Heap's algorithm permutation generator

Question

I need to iterate over permutations of a tuple of integers. The order has to be generated by swapping a pair of elements at each step.

I found the Wikipedia article (http://en.wikipedia.org/wiki/Heap%27s_algorithm) for Heap's algorithm, which is supposed to do this. The pseudocode is:

procedure generate(n : integer, A : array of any):
    if n = 1 then
        output(A)
    else
        for i := 1; i ≤ n; i += 1 do
            generate(n - 1, A)
            if n is odd then
                j ← 1
            else
                j ← i
            swap(A[j], A[n])

I tried to write a generator for this in python:

def heap_perm(A):
    n = len(A)
    Alist = [el for el in A]
    for hp in _heap_perm_(n, Alist):
        yield hp


def _heap_perm_(n, A):
    if n == 1:
        yield A
    else:
        for i in range(1,n+1):
            for hp in _heap_perm_(n-1, A):
                yield hp
            if (n % 2) == 1:
                j = 1
            else:
                j = i
            swap = A[j-1]
            A[j-1] = A[n-1]
            A[n-1] = swap

This produces permutations in the following order (for input of [0,1,2,3]):

0,1,2,3
1,0,2,3
2,0,1,3
0,2,1,3
1,2,0,3
2,1,0,3
3,1,2,0

and so on

This seems fine until that last step, which isn't a swap of one pair.

What am I doing wrong?
········
> Task to complete: Please reproduce the part of the Heap's algorithm question starting at "This produces permutations" and ending at "of one pair.", word for word.

> Source material:
········
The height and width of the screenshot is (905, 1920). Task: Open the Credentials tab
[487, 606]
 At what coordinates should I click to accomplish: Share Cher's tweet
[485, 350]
········
> Completed task:
This produces permutations in the following order (for input of [0,1,2,3]):

0,1,2,3
1,0,2,3
2,0,1,3
0,2,1,3
1,2,0,3
2,1,0,3
3,1,2,0

and so on

This seems fine until that last step, which isn't a swap of one pair.